In 1968 Gainsbourg met Brigitte Bardot again and the pair began a passionate love affair. Gainsbourg wrote a number of songs for Bardot, including "Harley Davidson", "Comic strip" and the famous duet "Bonnie and Clyde".  Gainsbourg also wrote the notorious "Je T’aime...Moi Non Plus" for Bardot and the couple recorded the song as a duet. Bardot, who was married to millionaire Gunther Sachs at the time, begged Gainsbourg not to release the song as a single and he respected her wishes. In November of that year British actress Jane Birkin recorded four of Gainsbourg’s songs including a new version of "Je T’aime...Moi Non Plus". Scandal broke out once again at the lyrics of the song, including a simulated orgasm, but this time Gainsbourg forged ahead and released the song as a single. It rocketed to the top of the charts all over Europe shortly and was the first song to top the British singles chart having been banned by radio and television. After its success Gainsbourg and Birkin became a legendary couple overnight and began a longterm romantic relationship.

Meanwhile Gainsbourg had continued to write material for other singers, composing two songs for the young French singer and former Eurovision contestant Françoise Hardy in 1968. Hardy would score a major hit with her double A-sided single featuring "L’anamour" and the famous "Comment Te Dire Adieu". By the end of the 1960’s Gainsbourg was proving to be France’s fastest-selling musical export. However after Birkin entered his life, Serge began to compose less material for other female singers and also stopped writing for himself, instead preferring to devote more of his time to his personal life. In 1971 Gainsbourg went on to write "Melody Nelson", an album based entirely around Birkin. The album proved immensely popular with the general public and the critics who hailed it as a "masterpiece".
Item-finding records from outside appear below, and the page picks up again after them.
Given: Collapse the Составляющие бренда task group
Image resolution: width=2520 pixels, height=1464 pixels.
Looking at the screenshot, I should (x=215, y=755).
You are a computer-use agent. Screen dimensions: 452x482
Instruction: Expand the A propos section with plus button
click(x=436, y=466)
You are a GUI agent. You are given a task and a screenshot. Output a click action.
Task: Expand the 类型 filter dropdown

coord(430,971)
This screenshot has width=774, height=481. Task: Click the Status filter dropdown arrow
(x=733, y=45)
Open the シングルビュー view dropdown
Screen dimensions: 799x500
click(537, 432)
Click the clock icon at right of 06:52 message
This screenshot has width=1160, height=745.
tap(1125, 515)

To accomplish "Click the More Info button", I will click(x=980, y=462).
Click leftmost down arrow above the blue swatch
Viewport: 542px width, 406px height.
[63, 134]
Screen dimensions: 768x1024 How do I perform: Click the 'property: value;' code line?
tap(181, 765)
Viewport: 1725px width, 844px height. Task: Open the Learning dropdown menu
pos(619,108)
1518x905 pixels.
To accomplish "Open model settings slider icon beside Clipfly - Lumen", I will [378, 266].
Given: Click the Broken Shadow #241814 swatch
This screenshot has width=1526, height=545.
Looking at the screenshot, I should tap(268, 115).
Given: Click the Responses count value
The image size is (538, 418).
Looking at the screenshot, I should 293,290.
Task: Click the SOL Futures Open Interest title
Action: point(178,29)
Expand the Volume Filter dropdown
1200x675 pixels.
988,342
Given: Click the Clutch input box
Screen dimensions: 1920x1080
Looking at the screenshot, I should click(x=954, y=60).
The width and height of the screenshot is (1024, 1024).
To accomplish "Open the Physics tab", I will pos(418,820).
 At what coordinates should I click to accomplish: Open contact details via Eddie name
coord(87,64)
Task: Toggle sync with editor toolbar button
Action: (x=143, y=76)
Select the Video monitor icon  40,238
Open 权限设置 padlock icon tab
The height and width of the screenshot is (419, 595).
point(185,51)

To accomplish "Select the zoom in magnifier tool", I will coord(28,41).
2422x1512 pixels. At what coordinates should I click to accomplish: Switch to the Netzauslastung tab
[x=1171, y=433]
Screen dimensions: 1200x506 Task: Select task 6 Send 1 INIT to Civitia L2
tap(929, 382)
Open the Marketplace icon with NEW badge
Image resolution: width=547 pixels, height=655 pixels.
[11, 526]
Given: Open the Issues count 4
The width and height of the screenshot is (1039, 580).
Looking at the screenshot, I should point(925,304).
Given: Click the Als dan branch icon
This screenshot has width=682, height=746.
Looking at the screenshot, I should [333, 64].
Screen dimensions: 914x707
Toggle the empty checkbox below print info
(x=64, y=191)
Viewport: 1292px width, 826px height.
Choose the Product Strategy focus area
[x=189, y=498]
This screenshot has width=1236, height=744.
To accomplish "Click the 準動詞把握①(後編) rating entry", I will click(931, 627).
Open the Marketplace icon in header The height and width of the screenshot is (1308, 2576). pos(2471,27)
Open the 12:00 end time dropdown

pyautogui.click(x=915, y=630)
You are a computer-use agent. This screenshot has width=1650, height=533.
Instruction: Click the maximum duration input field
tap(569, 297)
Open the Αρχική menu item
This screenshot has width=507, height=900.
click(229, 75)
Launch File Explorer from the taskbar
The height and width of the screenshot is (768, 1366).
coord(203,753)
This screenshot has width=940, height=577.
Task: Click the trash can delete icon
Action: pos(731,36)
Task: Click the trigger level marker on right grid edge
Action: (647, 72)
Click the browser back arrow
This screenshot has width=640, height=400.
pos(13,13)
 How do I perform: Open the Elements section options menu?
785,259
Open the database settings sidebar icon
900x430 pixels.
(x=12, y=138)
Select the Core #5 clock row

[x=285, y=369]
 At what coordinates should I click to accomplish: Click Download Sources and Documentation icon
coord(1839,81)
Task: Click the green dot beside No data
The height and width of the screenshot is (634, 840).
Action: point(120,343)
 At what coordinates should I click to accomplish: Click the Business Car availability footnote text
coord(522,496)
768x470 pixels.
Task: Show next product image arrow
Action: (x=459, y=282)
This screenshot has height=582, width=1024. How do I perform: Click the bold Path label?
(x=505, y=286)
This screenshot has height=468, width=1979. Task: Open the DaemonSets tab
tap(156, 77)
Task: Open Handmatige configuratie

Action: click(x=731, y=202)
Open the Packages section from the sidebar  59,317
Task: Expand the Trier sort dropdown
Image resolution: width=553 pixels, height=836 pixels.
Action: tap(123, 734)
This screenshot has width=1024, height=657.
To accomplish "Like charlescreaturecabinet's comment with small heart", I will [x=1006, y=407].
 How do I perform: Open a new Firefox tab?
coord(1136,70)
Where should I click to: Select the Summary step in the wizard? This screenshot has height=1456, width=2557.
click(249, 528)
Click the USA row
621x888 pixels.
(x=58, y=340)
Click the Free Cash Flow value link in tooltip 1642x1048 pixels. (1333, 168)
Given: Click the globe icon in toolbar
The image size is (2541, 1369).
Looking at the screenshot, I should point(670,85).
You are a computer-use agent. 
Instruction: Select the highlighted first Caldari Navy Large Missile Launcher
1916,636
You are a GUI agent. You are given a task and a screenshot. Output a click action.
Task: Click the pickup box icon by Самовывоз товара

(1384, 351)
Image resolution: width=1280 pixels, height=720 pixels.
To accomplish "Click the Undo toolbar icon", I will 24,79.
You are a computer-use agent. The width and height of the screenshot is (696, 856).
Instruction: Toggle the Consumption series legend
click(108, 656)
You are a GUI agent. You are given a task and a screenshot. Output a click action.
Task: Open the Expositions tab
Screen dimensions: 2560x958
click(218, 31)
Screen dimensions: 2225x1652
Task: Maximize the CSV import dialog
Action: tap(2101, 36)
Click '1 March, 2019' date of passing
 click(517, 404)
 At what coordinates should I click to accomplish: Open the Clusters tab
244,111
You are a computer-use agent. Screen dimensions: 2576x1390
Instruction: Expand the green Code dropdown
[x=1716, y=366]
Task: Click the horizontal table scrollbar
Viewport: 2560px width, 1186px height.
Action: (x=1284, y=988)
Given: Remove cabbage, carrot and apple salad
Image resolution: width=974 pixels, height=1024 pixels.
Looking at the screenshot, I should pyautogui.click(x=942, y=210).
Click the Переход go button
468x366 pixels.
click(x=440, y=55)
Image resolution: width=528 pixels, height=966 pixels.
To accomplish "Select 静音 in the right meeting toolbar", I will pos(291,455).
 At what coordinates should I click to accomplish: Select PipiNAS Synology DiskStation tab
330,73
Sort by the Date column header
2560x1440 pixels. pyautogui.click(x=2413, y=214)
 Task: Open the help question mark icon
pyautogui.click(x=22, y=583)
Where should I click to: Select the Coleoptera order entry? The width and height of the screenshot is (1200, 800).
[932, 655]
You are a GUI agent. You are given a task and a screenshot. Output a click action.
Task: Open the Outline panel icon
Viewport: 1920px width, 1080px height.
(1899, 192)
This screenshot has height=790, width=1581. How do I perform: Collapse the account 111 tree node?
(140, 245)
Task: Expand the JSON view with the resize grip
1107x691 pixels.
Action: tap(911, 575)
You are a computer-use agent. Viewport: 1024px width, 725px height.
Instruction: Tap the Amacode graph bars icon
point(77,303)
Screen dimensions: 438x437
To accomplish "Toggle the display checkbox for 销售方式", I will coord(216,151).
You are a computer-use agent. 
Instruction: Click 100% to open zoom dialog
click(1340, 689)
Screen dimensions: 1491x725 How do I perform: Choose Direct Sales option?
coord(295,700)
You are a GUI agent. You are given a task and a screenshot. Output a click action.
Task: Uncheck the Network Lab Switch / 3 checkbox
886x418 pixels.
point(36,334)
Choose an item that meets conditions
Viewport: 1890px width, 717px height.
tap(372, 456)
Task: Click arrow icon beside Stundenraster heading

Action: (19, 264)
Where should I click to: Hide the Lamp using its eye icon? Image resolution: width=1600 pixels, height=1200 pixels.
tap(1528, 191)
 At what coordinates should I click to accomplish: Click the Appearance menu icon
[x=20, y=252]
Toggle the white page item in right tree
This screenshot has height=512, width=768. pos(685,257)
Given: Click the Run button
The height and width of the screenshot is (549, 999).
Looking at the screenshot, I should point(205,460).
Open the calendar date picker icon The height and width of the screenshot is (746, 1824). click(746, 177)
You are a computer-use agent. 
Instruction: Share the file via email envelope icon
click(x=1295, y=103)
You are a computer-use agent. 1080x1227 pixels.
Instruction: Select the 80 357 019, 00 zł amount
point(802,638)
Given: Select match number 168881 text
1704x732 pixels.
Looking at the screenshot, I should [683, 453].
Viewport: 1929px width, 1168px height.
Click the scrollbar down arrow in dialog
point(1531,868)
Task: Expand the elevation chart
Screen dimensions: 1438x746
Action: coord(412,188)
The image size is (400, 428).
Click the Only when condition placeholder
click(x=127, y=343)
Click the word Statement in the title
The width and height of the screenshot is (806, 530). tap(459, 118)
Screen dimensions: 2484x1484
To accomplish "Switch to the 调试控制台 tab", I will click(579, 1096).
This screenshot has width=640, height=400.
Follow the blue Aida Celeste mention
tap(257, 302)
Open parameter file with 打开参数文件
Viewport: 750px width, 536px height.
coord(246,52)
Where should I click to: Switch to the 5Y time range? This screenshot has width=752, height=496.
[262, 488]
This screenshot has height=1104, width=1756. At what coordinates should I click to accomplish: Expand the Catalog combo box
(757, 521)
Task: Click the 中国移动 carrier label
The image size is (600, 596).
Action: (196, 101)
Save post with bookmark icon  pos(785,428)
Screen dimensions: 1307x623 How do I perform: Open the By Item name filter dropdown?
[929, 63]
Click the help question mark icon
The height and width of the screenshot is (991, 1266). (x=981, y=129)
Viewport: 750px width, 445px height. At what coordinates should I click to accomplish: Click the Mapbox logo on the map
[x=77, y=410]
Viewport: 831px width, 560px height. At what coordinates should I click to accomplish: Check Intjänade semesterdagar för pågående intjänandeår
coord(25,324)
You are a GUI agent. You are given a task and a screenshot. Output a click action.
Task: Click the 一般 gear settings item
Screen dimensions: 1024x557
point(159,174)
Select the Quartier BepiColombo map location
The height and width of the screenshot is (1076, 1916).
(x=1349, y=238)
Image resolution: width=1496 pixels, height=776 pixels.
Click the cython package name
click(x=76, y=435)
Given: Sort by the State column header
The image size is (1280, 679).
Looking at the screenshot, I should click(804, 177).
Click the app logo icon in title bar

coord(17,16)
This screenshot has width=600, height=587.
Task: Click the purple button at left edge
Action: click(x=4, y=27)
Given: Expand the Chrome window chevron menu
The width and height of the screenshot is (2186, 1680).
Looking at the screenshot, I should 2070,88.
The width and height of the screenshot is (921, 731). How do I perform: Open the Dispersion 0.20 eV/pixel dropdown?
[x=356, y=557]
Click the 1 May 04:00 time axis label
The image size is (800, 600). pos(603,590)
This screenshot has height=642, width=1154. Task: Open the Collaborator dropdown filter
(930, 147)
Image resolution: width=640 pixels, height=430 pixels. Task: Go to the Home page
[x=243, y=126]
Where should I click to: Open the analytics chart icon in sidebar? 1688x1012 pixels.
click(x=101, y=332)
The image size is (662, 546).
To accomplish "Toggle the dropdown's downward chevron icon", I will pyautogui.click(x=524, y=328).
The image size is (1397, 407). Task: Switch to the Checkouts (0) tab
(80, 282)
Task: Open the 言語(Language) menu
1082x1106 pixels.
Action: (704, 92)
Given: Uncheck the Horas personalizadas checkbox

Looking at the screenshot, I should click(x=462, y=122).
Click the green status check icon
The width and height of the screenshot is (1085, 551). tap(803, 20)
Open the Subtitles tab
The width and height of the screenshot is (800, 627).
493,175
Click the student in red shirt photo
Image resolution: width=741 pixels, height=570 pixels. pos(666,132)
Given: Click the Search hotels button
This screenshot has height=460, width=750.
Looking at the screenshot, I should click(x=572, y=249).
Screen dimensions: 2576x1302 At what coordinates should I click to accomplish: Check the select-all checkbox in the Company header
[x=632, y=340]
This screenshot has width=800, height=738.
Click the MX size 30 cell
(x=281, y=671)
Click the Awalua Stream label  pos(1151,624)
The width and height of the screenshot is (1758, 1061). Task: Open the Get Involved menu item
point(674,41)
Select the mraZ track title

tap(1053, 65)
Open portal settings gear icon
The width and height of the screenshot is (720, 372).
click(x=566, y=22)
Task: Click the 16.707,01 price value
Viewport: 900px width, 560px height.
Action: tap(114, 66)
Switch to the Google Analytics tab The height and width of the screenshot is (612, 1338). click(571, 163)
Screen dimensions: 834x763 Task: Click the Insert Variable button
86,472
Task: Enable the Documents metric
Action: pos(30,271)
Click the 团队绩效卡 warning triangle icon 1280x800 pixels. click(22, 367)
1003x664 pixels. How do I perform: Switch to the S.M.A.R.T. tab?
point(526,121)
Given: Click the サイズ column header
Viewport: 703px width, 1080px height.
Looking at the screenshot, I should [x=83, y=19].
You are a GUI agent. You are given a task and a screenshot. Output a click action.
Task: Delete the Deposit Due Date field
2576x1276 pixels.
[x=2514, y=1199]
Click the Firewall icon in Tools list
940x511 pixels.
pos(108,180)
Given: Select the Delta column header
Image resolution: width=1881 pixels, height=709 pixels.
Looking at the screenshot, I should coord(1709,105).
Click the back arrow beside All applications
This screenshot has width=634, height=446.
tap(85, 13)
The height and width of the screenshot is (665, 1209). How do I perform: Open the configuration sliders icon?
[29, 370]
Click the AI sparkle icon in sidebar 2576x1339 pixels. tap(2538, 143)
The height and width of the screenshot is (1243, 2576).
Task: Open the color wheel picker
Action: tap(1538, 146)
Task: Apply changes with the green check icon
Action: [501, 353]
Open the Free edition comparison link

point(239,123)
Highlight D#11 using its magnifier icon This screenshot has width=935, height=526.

By now Gainsbourg’s public image was becoming more and more provocative. When he was invited onto TV shows he appeared scruffy, unshaven, and he would habitually drink and chain-smoke through interviews. In later years, on a television show with a young Whitney Houston, Gainsbourg caused shock by repeatedly telling the American "I want to f**k you", which was clearly heard by the audience. However Gainsbourg’s rebellious stance and non-conformist attitudes began to win him a cult following among the teenagers who had hitherto ignored him. In 1975 Gainsbourg made a film version of "Je T’aime...Moi Non Plus" which attracted more controversy and was panned by the critics. Returning to music, he scored a massive summer hit in 1978 with "Sea, Sex and Sun". In the 1970's Gainsbourg discovered reggae and again attracted controversy when he recorded a reggaefied version of the French national anthem. Gainsbourg entered the Eurovision for the third and final time in 1990, writing the lyrics for the French entry "White And Black Blues" which finished a very close 2nd in Zagreb. A year earlier Gainsbourg had been rushed to hospital for an operation on his liver. His doctors insisted that he gave up drinking immediately, telling him it was a matter of life or death. On March 2 1991 Gainsbourg was found lying dead in his bedroom. He had suffered a heart attack, which had proved fatal. Gainsbourg's passing was marked with huge displays of grief in the French public and media. His reputation as one of the 20th Century's most original and accomplished songwriters is unquestioned.


BEFORE THE SHOW I SAID : There's no doubt but that "Poupée De Cire, Poupée De Son" is an absolutely great pop song and that it changed the face of the Eurovision Song Contest in a way that few songs have done since. As for being the best Eurovision song of all time, some might say that it is now quite dated and that while it represents its musical era very well, it does not have the timeless quality of some of the other songs in competition in Copenhagen. Its chances of victory are also reduced by the fact that French television is not showing the "Congratulations" show and that France Gall will not be in Copenhagen. For old time Eurovision fans however, this will be a great chance to reminisce and see a new generation of fans getting to hear a true Eurovision classic. 

AFTER THE SHOW I SAY : I wasn't overly surprised that this finished last in the "Congratulations" show. The song is very much a period piece and the live performance is very subdued compared to most of the other songs in competition.